▸ **Your goal**: Work out how many lines in the data below contain "computer", and state that count with nothing added.

▸ **Data**:

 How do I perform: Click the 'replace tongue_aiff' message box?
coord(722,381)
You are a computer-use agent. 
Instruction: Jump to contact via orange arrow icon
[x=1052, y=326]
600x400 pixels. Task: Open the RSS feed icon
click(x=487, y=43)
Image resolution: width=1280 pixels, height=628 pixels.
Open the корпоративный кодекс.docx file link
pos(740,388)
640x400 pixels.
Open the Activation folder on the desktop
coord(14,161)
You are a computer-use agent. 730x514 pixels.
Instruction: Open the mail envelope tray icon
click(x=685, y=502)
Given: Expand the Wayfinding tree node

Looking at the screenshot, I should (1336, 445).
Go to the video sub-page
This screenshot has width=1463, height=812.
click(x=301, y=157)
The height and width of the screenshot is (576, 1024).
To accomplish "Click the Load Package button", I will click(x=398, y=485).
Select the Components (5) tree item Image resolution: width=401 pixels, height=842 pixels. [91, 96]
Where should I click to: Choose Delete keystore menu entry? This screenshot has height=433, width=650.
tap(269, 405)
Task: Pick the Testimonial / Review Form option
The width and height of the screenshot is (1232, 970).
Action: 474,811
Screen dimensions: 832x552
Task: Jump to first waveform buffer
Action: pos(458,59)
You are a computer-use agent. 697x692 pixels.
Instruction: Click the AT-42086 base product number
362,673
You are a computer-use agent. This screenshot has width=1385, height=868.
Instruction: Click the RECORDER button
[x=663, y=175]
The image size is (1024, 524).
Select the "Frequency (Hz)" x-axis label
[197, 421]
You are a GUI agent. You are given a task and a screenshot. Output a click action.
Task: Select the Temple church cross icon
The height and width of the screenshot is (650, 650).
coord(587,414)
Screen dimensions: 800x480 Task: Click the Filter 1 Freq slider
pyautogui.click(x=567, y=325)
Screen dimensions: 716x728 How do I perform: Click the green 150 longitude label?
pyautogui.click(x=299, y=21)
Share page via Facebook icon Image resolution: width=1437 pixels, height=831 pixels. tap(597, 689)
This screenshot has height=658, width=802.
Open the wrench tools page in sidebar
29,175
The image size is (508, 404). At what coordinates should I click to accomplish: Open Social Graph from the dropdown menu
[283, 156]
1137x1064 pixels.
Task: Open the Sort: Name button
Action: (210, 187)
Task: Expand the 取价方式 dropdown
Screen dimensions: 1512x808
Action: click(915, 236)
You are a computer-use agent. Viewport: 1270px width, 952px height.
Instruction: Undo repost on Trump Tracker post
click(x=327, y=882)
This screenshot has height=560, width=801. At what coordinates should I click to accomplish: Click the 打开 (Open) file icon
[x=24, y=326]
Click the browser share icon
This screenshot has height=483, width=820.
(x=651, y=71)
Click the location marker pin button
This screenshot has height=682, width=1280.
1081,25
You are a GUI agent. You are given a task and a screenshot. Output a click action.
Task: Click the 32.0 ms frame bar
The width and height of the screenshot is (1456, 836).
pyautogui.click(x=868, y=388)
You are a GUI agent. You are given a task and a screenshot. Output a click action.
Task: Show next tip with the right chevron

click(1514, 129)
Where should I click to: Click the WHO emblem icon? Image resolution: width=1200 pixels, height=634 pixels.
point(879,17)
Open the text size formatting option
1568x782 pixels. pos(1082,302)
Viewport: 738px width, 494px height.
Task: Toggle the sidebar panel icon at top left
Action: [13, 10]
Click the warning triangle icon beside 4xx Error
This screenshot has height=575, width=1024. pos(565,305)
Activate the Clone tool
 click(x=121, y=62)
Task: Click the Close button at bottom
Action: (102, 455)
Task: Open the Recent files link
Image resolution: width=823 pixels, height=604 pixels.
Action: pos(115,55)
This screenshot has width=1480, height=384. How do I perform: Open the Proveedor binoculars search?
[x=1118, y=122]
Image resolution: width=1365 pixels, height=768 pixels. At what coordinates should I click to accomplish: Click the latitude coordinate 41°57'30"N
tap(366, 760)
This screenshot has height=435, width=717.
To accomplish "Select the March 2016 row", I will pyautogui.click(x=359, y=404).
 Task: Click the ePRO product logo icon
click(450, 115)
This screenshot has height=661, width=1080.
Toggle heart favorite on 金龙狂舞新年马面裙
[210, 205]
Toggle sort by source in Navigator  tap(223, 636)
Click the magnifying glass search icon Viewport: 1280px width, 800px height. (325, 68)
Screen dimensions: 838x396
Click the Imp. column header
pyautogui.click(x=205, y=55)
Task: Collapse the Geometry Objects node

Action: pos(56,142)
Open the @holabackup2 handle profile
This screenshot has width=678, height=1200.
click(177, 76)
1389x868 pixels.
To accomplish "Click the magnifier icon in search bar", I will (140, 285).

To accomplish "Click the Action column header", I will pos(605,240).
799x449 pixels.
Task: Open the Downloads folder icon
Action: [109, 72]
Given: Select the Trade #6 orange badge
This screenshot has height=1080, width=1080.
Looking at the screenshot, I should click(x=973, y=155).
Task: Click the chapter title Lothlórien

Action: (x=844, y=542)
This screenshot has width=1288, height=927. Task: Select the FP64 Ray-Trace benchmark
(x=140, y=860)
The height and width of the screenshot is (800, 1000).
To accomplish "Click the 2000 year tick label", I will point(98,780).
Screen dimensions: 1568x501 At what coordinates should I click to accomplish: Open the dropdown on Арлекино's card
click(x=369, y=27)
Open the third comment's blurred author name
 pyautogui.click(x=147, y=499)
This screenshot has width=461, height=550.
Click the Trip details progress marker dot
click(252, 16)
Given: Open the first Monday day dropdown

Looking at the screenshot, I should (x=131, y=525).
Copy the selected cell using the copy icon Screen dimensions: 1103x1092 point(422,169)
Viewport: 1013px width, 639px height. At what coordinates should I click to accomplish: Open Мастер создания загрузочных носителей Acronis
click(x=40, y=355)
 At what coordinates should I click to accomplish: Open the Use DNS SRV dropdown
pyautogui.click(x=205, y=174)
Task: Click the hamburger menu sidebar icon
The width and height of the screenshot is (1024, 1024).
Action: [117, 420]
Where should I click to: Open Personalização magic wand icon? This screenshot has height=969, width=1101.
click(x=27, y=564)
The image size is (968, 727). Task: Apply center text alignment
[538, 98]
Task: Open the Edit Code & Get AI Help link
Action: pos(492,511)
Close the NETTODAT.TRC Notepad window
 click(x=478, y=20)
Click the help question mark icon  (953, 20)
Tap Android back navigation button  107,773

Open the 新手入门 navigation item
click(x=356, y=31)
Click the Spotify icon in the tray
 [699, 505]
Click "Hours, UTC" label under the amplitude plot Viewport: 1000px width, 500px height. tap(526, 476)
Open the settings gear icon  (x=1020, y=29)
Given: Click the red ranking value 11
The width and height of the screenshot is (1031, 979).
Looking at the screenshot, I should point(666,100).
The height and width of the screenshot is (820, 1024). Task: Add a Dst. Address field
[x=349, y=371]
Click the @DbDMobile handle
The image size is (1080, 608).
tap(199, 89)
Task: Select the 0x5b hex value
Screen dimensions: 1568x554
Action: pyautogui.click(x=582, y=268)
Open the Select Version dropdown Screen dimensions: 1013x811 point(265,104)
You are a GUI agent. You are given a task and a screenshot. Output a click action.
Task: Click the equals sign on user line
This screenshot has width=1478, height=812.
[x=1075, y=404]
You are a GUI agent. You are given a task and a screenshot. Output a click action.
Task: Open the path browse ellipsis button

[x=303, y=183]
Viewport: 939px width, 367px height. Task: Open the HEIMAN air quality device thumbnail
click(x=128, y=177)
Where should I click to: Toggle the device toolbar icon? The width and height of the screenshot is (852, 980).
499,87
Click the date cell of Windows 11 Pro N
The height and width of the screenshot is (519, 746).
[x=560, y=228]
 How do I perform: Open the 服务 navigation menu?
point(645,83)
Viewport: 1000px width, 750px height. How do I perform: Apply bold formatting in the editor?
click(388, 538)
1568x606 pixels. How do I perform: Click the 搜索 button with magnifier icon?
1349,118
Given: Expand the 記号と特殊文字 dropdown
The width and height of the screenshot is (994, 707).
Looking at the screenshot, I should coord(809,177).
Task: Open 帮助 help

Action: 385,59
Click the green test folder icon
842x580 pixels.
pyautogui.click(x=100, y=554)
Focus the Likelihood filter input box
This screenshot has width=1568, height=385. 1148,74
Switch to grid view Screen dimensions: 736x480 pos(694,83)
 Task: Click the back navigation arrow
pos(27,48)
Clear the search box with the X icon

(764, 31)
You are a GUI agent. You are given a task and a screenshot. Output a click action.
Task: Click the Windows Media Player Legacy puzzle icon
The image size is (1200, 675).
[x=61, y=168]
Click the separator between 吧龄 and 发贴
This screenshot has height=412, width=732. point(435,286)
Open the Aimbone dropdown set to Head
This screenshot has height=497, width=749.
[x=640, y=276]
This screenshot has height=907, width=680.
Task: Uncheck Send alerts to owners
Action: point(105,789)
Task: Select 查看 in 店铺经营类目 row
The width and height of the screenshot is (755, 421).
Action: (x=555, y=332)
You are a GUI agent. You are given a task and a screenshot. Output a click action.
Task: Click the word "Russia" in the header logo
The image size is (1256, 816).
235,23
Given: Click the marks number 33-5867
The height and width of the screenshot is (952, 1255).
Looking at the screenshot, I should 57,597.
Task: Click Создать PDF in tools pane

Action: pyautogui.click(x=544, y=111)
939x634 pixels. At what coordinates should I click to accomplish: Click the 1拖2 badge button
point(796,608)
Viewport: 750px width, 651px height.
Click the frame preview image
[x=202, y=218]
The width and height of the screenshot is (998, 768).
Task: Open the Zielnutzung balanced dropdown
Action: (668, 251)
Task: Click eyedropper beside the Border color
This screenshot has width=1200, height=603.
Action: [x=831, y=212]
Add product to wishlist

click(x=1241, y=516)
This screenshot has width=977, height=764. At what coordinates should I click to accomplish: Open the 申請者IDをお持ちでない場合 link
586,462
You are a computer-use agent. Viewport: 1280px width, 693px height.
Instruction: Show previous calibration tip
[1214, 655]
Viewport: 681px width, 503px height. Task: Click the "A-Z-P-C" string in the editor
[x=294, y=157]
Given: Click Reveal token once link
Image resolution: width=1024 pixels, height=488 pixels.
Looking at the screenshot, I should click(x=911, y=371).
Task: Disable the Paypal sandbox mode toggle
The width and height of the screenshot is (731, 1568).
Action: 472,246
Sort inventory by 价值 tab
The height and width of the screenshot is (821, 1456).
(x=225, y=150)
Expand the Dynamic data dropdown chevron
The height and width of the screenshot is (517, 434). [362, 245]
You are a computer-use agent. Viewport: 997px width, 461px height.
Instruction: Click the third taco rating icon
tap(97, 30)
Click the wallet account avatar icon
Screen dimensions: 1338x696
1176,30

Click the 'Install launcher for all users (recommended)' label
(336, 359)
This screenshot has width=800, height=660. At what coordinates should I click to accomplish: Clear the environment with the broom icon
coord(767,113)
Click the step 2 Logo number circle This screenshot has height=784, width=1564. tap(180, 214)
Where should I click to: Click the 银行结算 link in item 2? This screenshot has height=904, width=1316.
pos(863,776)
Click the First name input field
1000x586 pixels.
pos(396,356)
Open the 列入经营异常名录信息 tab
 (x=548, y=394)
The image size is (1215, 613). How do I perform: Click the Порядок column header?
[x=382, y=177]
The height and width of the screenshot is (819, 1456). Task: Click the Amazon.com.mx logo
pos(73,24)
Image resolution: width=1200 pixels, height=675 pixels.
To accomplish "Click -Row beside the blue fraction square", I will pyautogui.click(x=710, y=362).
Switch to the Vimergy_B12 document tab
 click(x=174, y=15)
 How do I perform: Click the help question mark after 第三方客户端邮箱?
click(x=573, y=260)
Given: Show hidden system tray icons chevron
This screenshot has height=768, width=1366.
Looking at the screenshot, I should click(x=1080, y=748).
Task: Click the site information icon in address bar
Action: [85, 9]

▸ **Result of the exercise**: 7